- Extrait choisi:
D’une manière générale, notre société est violente. Voyez l’incroyable violence sociale qui est infligée à tous les peuples d’Europe par les politiques d’austérité, et dans le monde par le comportement des Etats-Unis d’Amérique. Le terrorisme en tant que tel n’existe pas globalement. Il y a des gens qui utilisent des méthodes de violences aveugles et abjectes, animés par des motivations et des modes d’action totalement différents. Les considérer comme entrant dans une catégorie globale, c’est entrer dans le jeu de la propagande Nord-Américaine qui sert leur impérialisme. Leurs méthodes sont indignes : voyez Guantanamo. Depuis plus d’une décennie des gens y sont détenus sans jugement, torturés du matin au soir.

Barack Obama vient de déclarer qu’on ne peut pas mener une guerre perpétuelle contre le terrorisme. Vous adhérez ?

Eclair de lucidité ! C’est l’illustration de l’impasse où conduit un mode de raisonnement qui visait au départ à solidariser autour du leadership nord-américain la totalité de la planète. Obama est obligé d’admettre que ça n’a pas de sens. Car dans cette logique, il faut la même débauche de moyens et les mêmes méthodes de combat contre les trafiquants d’otages et les véritables organisations armées comme celles qui existent en Irak ou au Mali. C’est absurde. François Hollande a commis une erreur en assimilant les situations du Mali, du Niger ou du Cameroun alors qu’il s’agit de phénomènes distincts. Son alignement permanent sur les positions américaines tourne à la vassalisation. Savez-vous qu’il a accepté la création d’un marché unique entre l’Europe et les USA ? Pour moi, c’est une annexion de l’Europe et de la France par les usa.

Pierre Moscovici a annoncé qu’il n’y aurait pas de loi pour encadrer les salaires des patrons. Il s’agit manifestement de renforcer la confiance envers les entreprises qui créent des emplois. Il fait fausse route ?

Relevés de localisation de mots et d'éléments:

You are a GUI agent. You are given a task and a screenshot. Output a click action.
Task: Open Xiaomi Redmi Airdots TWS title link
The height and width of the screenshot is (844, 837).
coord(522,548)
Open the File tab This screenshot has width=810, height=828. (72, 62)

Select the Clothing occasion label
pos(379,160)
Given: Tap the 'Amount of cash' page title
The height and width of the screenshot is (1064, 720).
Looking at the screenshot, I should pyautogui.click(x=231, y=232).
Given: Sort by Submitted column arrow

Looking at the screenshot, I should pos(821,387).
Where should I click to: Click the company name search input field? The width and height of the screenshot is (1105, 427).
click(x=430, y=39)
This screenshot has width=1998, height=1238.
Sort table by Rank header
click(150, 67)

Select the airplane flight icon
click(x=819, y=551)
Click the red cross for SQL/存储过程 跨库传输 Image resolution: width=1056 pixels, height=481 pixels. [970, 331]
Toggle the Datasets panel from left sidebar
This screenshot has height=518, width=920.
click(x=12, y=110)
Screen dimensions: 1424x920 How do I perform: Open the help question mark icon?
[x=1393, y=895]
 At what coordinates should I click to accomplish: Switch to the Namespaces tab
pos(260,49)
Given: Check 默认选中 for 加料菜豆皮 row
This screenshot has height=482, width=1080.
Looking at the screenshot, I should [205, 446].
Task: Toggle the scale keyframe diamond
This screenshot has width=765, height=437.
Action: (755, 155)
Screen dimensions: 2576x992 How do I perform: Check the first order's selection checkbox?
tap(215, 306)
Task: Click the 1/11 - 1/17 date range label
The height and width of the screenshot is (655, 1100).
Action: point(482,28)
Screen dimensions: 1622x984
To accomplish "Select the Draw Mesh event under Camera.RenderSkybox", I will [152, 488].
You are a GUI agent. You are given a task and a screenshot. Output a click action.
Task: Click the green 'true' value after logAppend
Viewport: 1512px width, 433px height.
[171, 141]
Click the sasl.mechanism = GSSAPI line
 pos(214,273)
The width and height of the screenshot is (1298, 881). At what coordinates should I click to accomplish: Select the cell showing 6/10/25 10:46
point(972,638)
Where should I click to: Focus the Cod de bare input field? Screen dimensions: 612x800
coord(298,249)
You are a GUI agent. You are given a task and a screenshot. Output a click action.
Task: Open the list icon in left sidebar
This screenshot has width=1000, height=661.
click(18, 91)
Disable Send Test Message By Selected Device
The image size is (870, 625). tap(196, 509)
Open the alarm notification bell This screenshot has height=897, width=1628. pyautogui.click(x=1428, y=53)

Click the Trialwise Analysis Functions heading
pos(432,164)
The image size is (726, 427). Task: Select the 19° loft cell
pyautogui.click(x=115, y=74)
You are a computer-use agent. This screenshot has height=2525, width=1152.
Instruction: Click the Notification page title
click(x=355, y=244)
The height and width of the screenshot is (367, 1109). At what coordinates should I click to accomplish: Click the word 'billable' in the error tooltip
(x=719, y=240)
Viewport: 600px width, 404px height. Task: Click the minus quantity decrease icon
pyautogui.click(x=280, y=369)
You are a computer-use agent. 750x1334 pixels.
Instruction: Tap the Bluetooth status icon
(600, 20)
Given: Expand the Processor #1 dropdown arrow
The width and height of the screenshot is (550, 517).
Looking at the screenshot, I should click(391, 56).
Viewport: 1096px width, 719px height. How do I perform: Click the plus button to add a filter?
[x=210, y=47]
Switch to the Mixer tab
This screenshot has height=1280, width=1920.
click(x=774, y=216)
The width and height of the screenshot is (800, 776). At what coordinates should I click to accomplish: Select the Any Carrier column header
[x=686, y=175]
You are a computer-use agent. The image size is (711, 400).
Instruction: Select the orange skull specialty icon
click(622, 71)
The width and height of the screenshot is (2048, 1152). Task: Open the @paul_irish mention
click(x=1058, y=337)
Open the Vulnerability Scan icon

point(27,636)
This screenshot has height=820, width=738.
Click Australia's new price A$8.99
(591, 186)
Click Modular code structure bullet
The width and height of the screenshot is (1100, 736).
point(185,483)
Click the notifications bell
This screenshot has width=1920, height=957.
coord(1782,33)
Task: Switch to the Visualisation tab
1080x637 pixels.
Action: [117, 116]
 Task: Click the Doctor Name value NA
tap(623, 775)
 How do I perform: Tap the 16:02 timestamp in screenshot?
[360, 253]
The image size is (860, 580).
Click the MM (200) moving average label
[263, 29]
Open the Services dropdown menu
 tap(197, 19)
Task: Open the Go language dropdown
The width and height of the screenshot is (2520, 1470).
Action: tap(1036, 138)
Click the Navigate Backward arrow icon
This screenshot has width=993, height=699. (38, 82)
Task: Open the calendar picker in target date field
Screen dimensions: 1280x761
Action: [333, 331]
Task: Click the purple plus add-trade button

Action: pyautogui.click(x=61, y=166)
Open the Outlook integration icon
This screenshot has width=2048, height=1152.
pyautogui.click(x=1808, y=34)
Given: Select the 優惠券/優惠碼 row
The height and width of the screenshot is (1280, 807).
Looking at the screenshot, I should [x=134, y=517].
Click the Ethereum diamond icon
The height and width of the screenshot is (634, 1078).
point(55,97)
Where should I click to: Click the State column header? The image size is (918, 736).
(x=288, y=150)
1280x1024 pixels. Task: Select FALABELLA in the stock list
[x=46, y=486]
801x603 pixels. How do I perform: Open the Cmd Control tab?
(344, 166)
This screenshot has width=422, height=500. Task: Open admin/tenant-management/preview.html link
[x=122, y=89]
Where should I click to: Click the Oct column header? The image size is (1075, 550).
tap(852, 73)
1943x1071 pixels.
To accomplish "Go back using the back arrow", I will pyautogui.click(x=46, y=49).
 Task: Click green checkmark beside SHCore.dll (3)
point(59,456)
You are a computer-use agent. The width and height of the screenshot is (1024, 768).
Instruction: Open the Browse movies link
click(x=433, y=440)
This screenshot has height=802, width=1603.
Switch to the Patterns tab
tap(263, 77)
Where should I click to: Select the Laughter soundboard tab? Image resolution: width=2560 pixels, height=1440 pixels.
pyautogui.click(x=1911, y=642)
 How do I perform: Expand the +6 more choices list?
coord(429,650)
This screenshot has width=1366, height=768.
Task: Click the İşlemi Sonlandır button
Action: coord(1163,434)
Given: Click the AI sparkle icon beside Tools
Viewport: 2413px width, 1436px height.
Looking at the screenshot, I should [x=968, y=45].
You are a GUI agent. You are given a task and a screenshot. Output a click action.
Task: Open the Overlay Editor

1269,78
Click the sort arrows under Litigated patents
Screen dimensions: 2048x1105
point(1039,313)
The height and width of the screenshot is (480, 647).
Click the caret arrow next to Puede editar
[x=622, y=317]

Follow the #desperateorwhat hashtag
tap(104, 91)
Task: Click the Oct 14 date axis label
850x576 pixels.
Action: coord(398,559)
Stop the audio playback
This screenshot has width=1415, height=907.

- Consigne: Restituez à l'identique le passage de l'extrait choisi situé entre « Pierre Moscovici a » et « fait fausse route ? », ces deux bornes comprises.

- Exercice corrigé:
Pierre Moscovici a annoncé qu’il n’y aurait pas de loi pour encadrer les salaires des patrons. Il s’agit manifestement de renforcer la confiance envers les entreprises qui créent des emplois. Il fait fausse route ?